Middletown Springs

This professional tourist business is no new thing in Vermont. I think it began in 1805. I have found that in that year many persons came from Albany in a horse and buggy to visit the mineral springs which were then thought notable at Middletown Springs...it is strange, with Saratoga Springs so near, that these New Yorkers came to Vermont to take our waters.

Charles Edward Crane, “Let Me Show You Vermont”

My first and only stop in Middletown Springs was at the crossroads of Routes 140 and 133. That's an intersection with presence, marked by an impressive sign that points you towards Canada or New York City, conjurying up images of Hobbitt-like adventures in faraway lands. I turned right and ventured north up the open road for thirty feet, then turned around again, and took a closer look at the lovely 19th century buildings that line two sides of the village green.

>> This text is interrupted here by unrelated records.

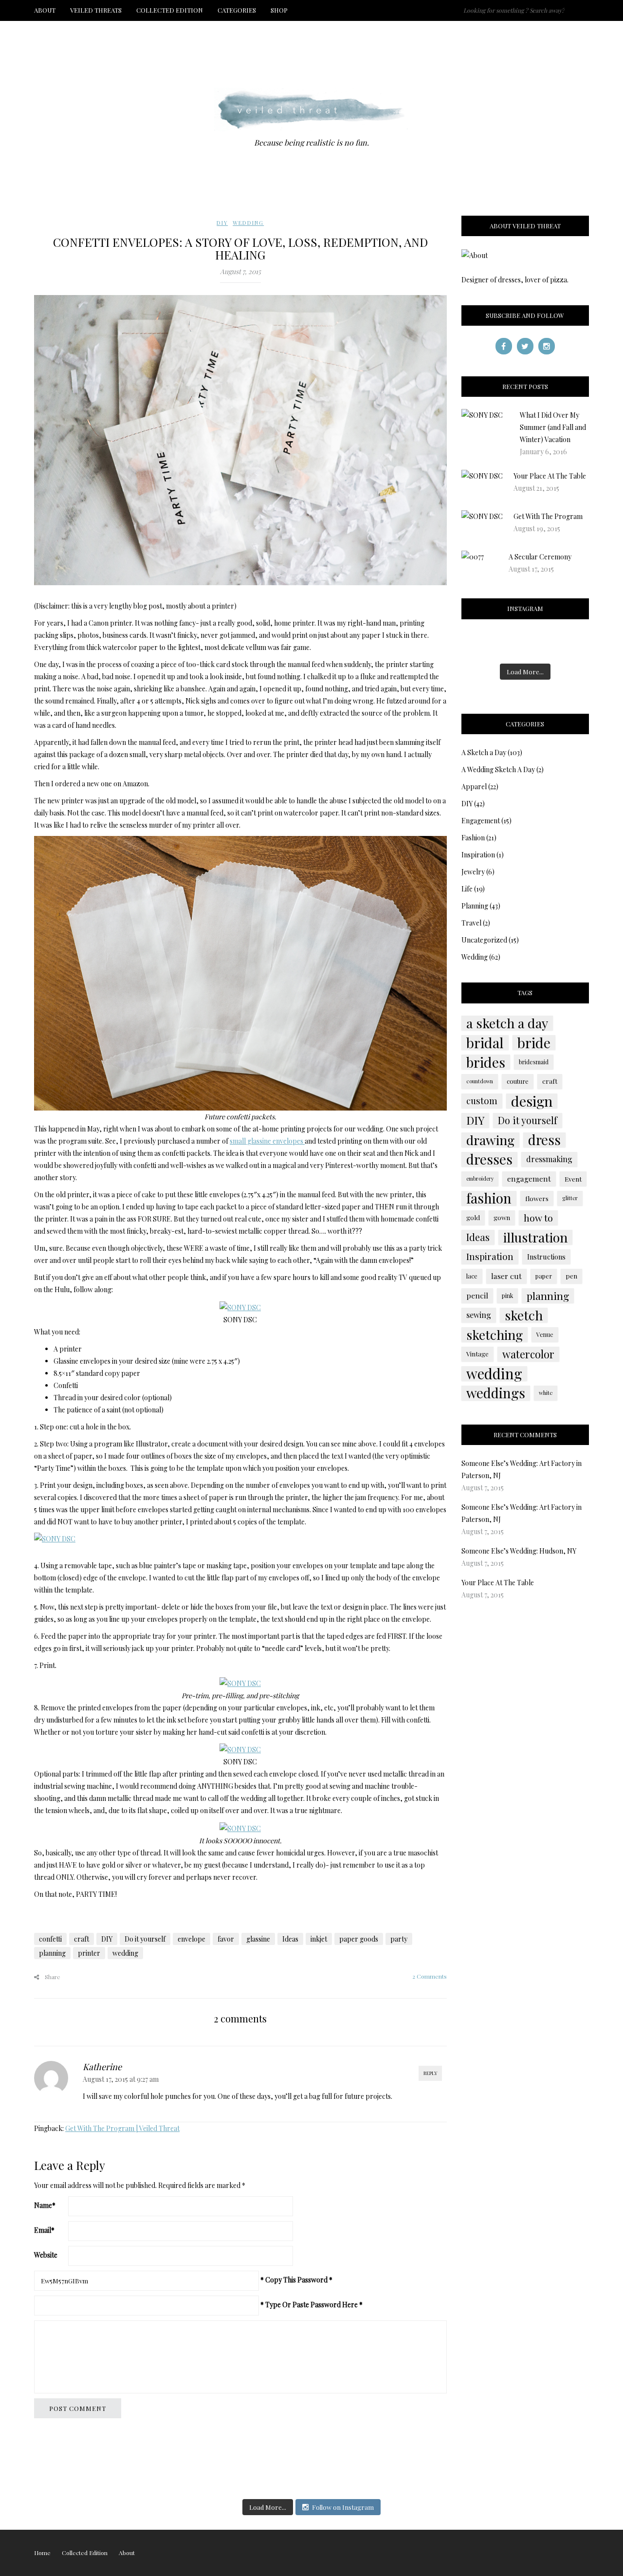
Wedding (248, 222)
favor (226, 1939)
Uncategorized (484, 940)
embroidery (480, 1178)
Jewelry (473, 871)
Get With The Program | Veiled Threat (122, 2128)
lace (471, 1276)
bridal (485, 1042)
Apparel (474, 786)
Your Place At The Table (549, 476)
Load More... (525, 671)
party (398, 1939)
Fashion (473, 837)
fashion (489, 1198)
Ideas (290, 1939)
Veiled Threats (96, 10)
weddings (495, 1393)
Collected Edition (169, 10)
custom (481, 1100)
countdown (479, 1081)
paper (543, 1276)
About (44, 10)
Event (573, 1178)
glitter (570, 1198)
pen (571, 1276)
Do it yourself (145, 1939)
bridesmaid (534, 1062)
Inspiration (478, 854)
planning (52, 1953)
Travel (471, 922)
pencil (477, 1295)
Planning (474, 905)
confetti (50, 1939)
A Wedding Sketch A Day (498, 769)
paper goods (358, 1939)
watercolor (528, 1354)
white (545, 1392)
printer (89, 1953)
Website (45, 2255)
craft (81, 1939)
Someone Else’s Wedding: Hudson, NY (518, 1551)
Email (44, 2230)
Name (44, 2205)
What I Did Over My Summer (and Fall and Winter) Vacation (553, 427)
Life (467, 888)
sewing (478, 1315)
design (531, 1100)
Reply (430, 2073)
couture (518, 1081)
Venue (544, 1334)
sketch (524, 1315)
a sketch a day (507, 1023)
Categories (237, 10)
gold (473, 1217)
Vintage (477, 1354)
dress (544, 1139)
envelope (191, 1939)
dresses (489, 1159)
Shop (279, 10)
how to (538, 1217)
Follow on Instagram (343, 2507)
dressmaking (549, 1159)
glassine (258, 1939)
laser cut (506, 1276)
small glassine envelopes (267, 1141)
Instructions (546, 1256)
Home (42, 2553)
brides (485, 1062)
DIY (222, 222)
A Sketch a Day (483, 752)
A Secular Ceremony (540, 556)
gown (502, 1217)
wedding (125, 1953)
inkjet (319, 1939)
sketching (494, 1334)
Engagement (480, 820)
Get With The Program (548, 516)
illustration (535, 1237)
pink (507, 1295)
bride (533, 1042)
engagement (529, 1178)
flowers (537, 1198)
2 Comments (429, 1976)
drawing (490, 1139)
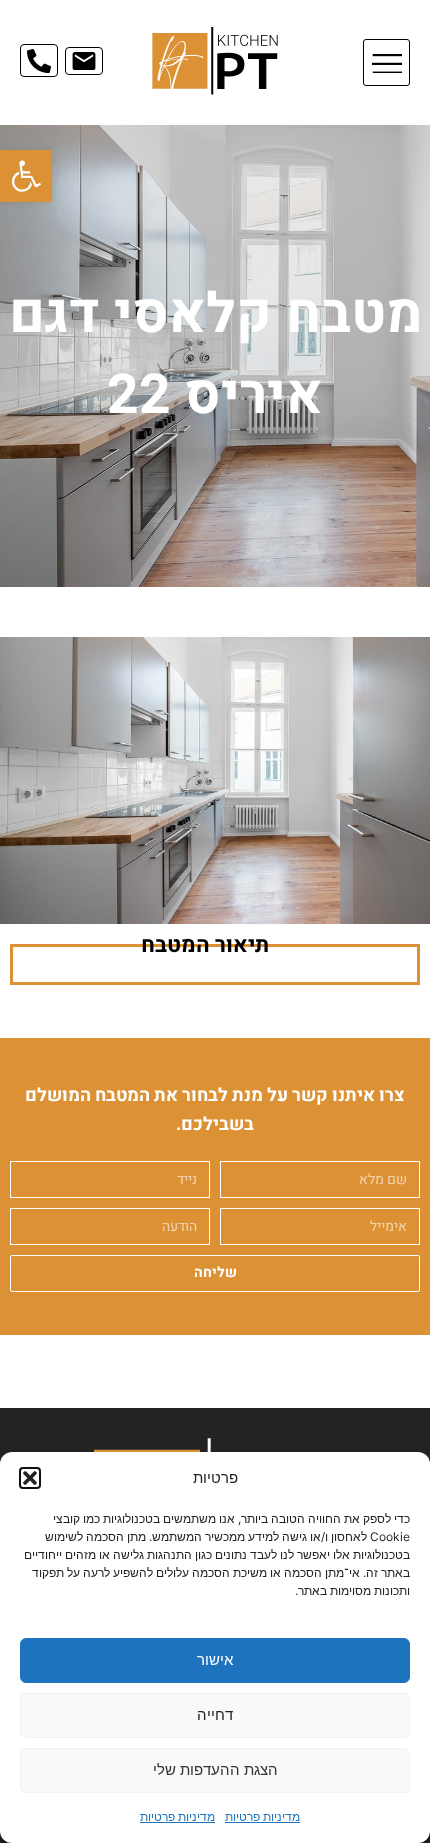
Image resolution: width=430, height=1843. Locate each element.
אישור (215, 1659)
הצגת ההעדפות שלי (215, 1769)
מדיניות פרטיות (262, 1816)
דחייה (215, 1714)
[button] (26, 176)
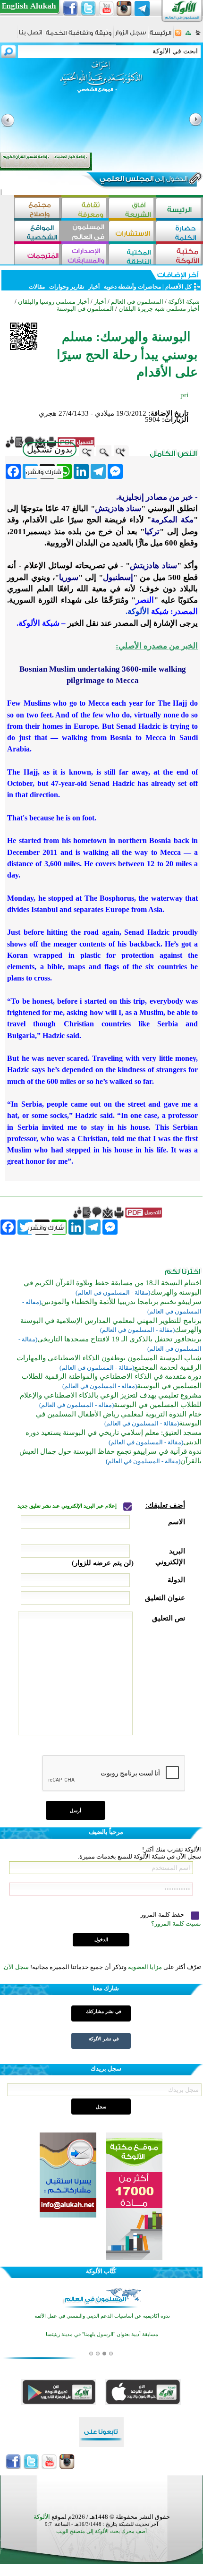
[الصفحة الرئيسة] (198, 35)
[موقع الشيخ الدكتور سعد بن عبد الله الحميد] (101, 82)
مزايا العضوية (145, 1966)
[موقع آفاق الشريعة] (132, 209)
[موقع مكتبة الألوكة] (179, 255)
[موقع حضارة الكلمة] (179, 232)
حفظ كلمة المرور (163, 1914)
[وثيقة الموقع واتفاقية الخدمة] (78, 36)
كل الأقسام (178, 286)
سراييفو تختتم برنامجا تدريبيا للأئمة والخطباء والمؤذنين (121, 1301)
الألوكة (42, 2516)
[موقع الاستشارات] (132, 232)
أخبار (94, 286)
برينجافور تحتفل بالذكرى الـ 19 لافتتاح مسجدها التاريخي (119, 1339)
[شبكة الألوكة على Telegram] (142, 8)
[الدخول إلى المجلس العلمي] (143, 180)
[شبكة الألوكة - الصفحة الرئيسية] (160, 36)
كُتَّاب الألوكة (101, 2271)
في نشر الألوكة (104, 2038)
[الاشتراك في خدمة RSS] (178, 35)
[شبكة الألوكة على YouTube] (106, 8)
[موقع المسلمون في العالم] (85, 232)
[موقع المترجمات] (37, 255)
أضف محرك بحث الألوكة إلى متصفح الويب (101, 2531)
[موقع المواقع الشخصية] (37, 232)
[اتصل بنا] (30, 35)
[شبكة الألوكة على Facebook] (70, 8)
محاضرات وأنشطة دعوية (131, 286)
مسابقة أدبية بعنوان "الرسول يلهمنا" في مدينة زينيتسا (102, 2334)
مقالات (36, 286)
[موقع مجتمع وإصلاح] (37, 209)
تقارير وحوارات (66, 286)
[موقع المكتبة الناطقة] (132, 255)
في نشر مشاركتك (103, 2011)
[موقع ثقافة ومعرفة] (85, 209)
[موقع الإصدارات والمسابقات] (85, 255)
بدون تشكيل (49, 449)
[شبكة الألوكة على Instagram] (124, 8)
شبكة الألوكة (184, 301)
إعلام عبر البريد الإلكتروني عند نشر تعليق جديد (67, 1506)
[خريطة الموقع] (188, 35)
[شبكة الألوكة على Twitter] (88, 8)
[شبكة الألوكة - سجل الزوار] (130, 35)
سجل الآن (16, 1966)
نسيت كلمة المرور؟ (176, 1923)
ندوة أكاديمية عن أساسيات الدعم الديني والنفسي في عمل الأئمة (102, 2316)
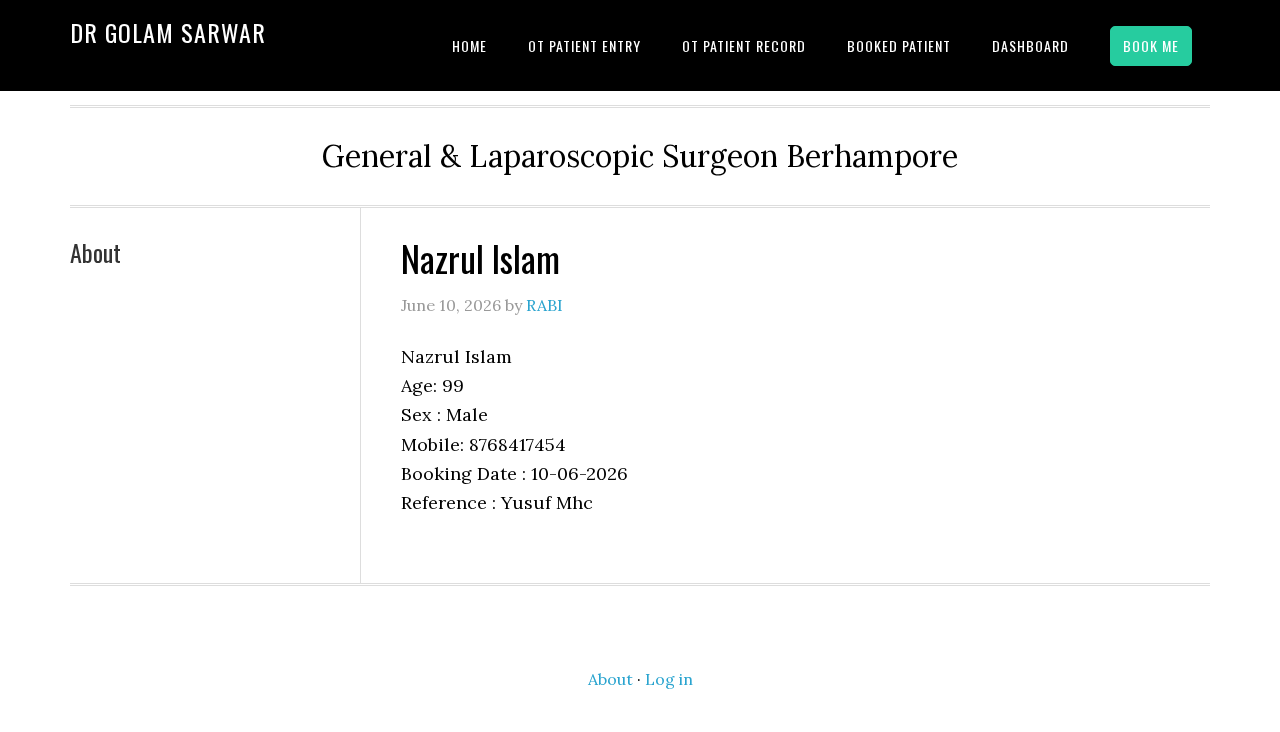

The tall-steepled church, the neo-classical hall (now the Historical Society, unfortunately closed that day) and the very ornamented large pink and cream wedding cake of a house all spoke of a prosperous past. Then as now, prosperity in a state with many mountains and rivers but few fertile valleys was all about tourism.

Like thirty other Vermont towns that discovered a source of mineral water—the fouler smelling and viler tasting, the better— Middletown Springs became a destination for infirm flatlanders ready to pay well for remedies no matter how unproven. As a local sign promised, "For asthma, drink from Tap Number 2 and wish on Tap Number 3." Doctors, patients and owners of mineral springs all testified to their curative powers.

By the early 1900's, the healing powers of sulpher was debunked, and crowds vanished from the resorts built around noxious mineral springs. Still, a few tourists from Boston came, and found that after a week in the country they generally felt better.

Maybe just being in rural Vermont, away from the stresses of city life, rocking gently on the Middletown Springs Hotel verandah, the North Brook babbling and mockingbirds singing, was enough all by itself to alleviate dyspepsia and piles.